I’ve been driving for a medical transport company for a few weeks now – it’s basically a service that takes people to their doctor’s appointments who would otherwise have no way of getting there.  And boy, is it stretching me.  I realized a few days ago, that I had begun developing a sense of bitterness against the people that I was driving.  Never mind the fact that I was being paid to drive them; that if they weren’t around I wouldn’t have a job.  Never mind the fact that my intense distaste for driving wasn’t their fault; in fact, had nothing to do with them.  I still found myself resenting their presence, counting down the minutes until I could drop them off and crank up the radio again.

But then one day, I picked up a man and his wife to take him home.  And I noticed that his neck was bleeding – presumably from some blood that was drawn or something of the sort.  And that’s when it really dawned on me some of what these people were going through.  I finally saw them not just as warm bodies to be transported from point A to point B, but as people.  People with real hopes and dreams and loved ones, who were going through really hard times.  Cancer, diabetes, heart failure, limb amputations, blindness…the people that I drive are going through some of the toughest things imaginable.  And all I could think about was getting them to their appointments as quickly as possible.

But seeing that man’s bleeding neck was like finally waking up after being doused with cold water.  I thought about how much I dread going to the doctor, even for simple, routine check ups.  And then I thought about how much more these people must dread going; because their visits are never routine.  They are frequent, painful, scary, and often life-threatening.  There is nothing simple or routine about going to the doctor for these people.

Kinda paints them in a whole new light, doesn’t it?  In an instant, my passengers went from nuisances to names, from problems to people.  It’s astonishing how my perception of them changed when I was able to see things from their perspective.  But the more I thought about it, the more I realized that that’s not the only situation in which I judge people without knowing the whole situation.  I do it a lot…probably every day.  We all do.  And that, I have no doubt, breaks the Lord’s heart every time we do it.  He wants us to love on others, to show them His gospel and teach them His good news, pure and simple.  Judgment is reserved for him alone. 


So the next time you find yourself frustrated with someone, take a step back and try to look at things from a different perspective.  From theirs, perhaps.  Or even better, from the Lord’s.  I think that you will find that things look a whole lot different when you are not focused on your own little world. 

Friday, June 21, 2013

The eye of the hurricane

I had a strange dream last night.  The fact that I had a dream in the first place is in itself a bit off – I hardly ever dream – but the actual content of it was even more bizarre.  I dreamt that I was with my 80+ year-old grandmother (don’t ask me why), and we got hit by a hurricane.  Three hurricanes actually, right in a row; each one more devastating than the last.  Never mind the fact that I live in a landlocked area that hasn’t ever been hit by even one hurricane in my entire lifetime; in my dream it made perfect sense. 
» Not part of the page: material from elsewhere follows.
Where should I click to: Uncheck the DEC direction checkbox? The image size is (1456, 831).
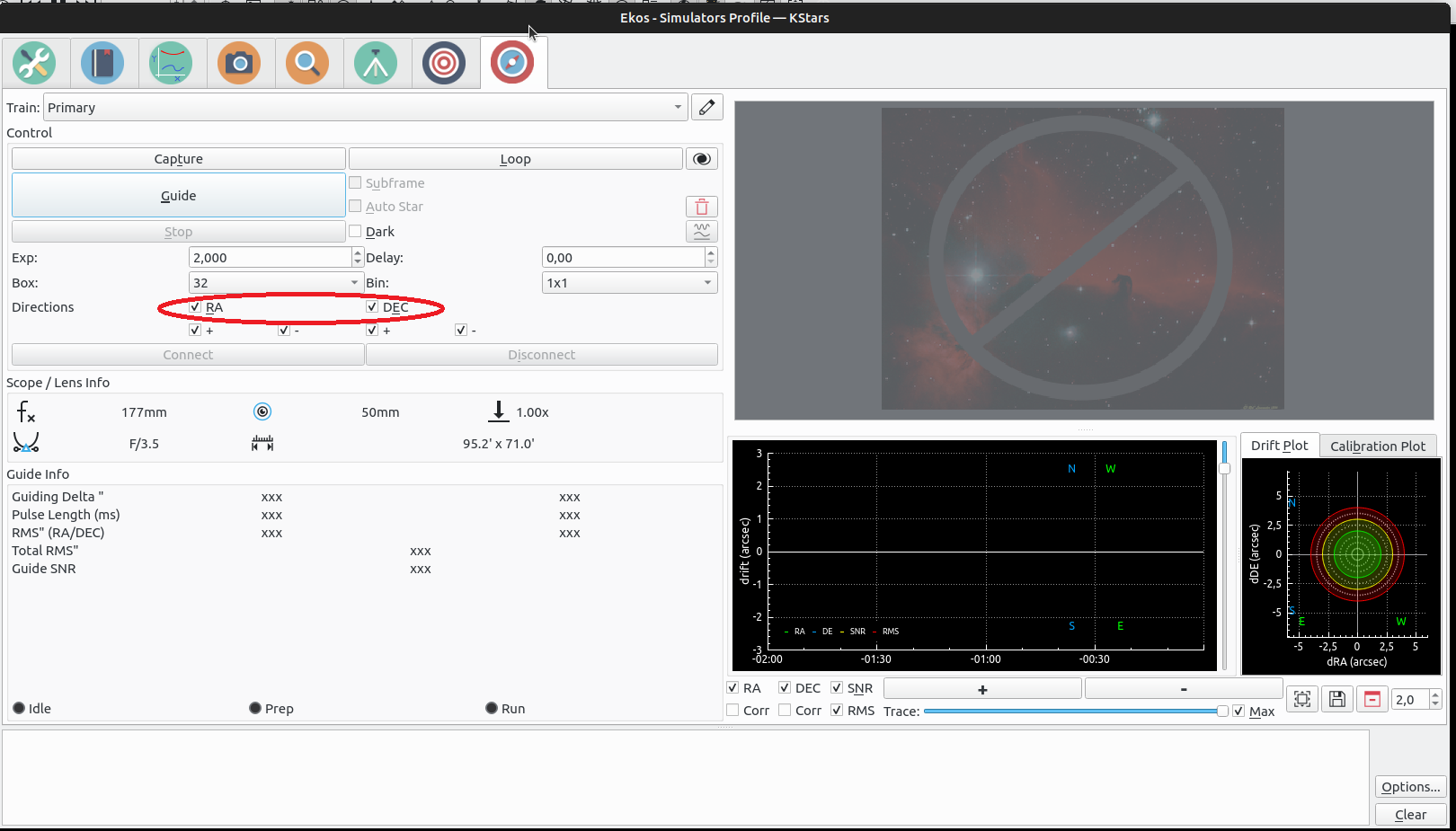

But anyway, I digress.  The first two hurricanes that came through, I was panicked and frantic, trying to figure out how to survive the catastrophe.  But when the third hurricane hit, I followed a different tactic.  I prayed the entire time, asking God to get me through it.  And it’s strange, because it all happened within a dream, but I remember feeling such a peace, knowing that God was there and looking out for me.  It was as if I had found the eye of the hurricane, that tiny circle of solace in the middle of the storm.  


After I woke up, I did some pondering and praying about that night.  I dream so rarely, that whenever I do I generally figure that there’s something that God wants to teach me, and I had better pay attention.  And I realized that, while God promises to always be with us, He has never promised that things will be easy.  Sometimes, in fact, He may even allow you to be brought to a place of desperation.  But He does this not to harm you, but because He loves you and wants you to trust in and depend on Him more fully.  Even if that means allowing you to go through terrible storms.  Don't assume you know the whole picture.  Regardless of how hopeless things may seem at the time, in the end, God WILL protect you and see you through.  

Job 1:21-22
“Naked I came from my mother’s womb, and naked I will depart. The Lord gave and the Lord has taken away; may the name of the Lord be praised.”  In all this, Job did not sin by charging God with wrongdoing.